The records below must be output exactly, with no images carried over.

**** Data in this exercise ****

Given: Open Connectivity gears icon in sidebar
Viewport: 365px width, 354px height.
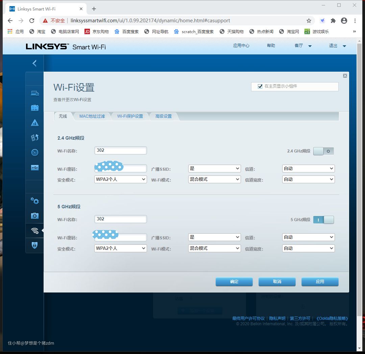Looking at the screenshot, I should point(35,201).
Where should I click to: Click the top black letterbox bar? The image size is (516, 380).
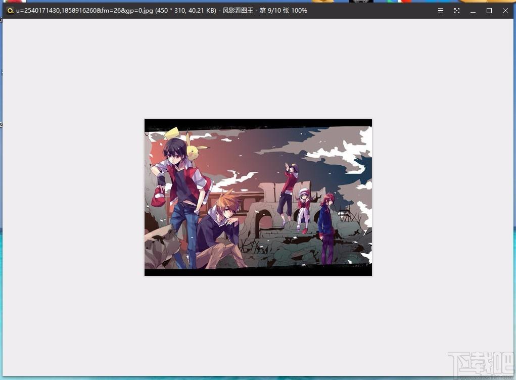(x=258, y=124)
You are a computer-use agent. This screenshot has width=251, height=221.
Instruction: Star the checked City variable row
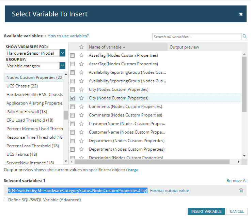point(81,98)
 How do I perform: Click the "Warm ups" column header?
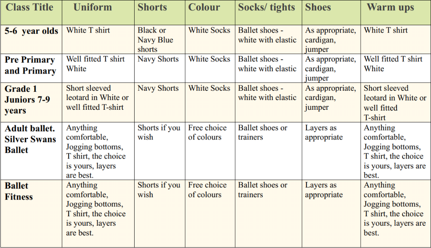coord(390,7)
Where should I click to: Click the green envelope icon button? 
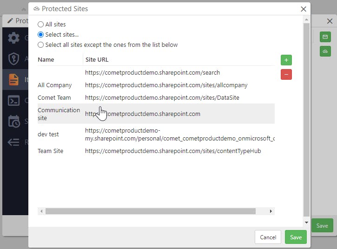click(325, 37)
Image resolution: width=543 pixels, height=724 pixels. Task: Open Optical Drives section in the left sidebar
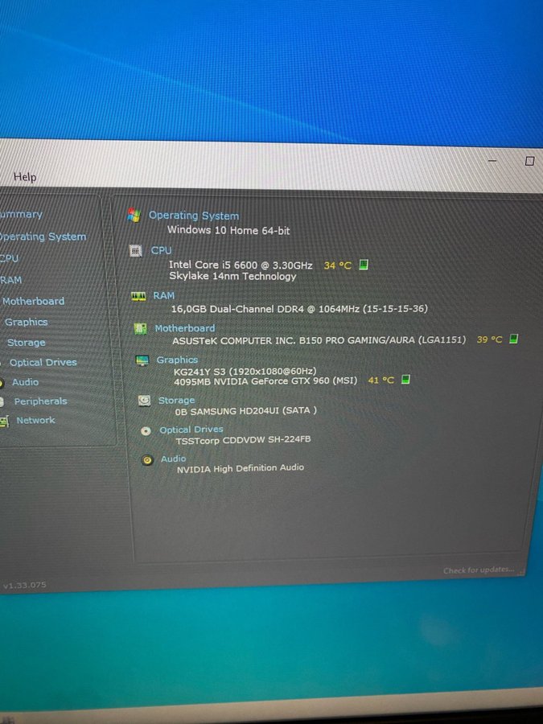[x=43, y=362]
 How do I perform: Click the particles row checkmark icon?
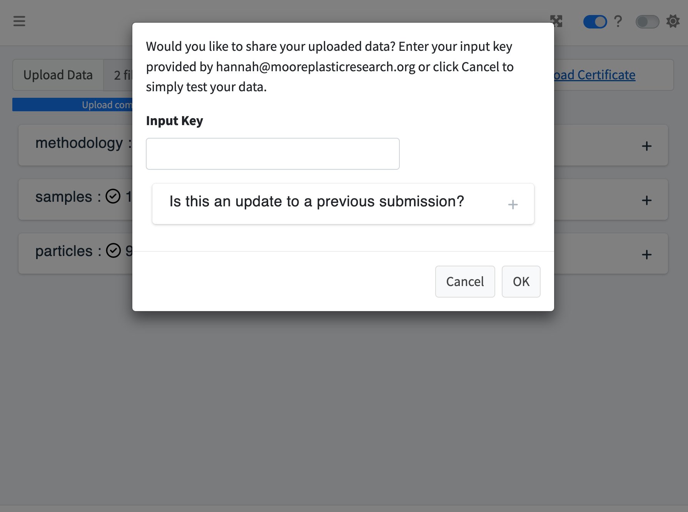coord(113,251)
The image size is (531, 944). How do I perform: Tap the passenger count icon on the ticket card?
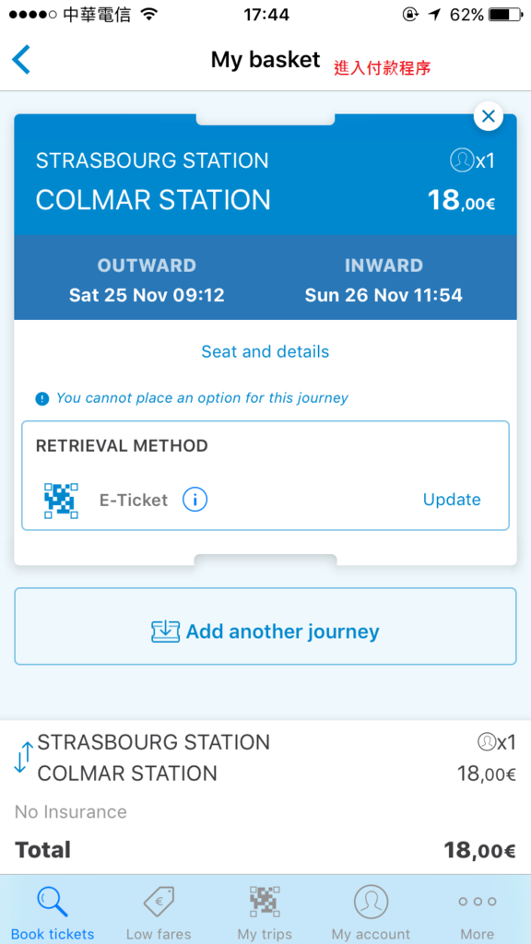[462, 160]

****

▸ Answer box
Given: Open Connectivity gears icon in sidebar
Viewport: 365px width, 354px height.
Looking at the screenshot, I should point(35,201).
Where should I click to: Click the top black letterbox bar? The image size is (516, 380).
(x=258, y=124)
You are a computer-use agent. This screenshot has width=251, height=221.
Instruction: Star the checked City variable row
point(81,98)
 How do I perform: Click the "Warm ups" column header?
coord(390,7)
Where should I click to: Click the green envelope icon button? 
click(325, 37)
Image resolution: width=543 pixels, height=724 pixels. Task: Open Optical Drives section in the left sidebar
[x=43, y=362]
 How do I perform: Click the particles row checkmark icon?
coord(113,251)
The image size is (531, 944). How do I perform: Tap the passenger count icon on the ticket card?
[462, 160]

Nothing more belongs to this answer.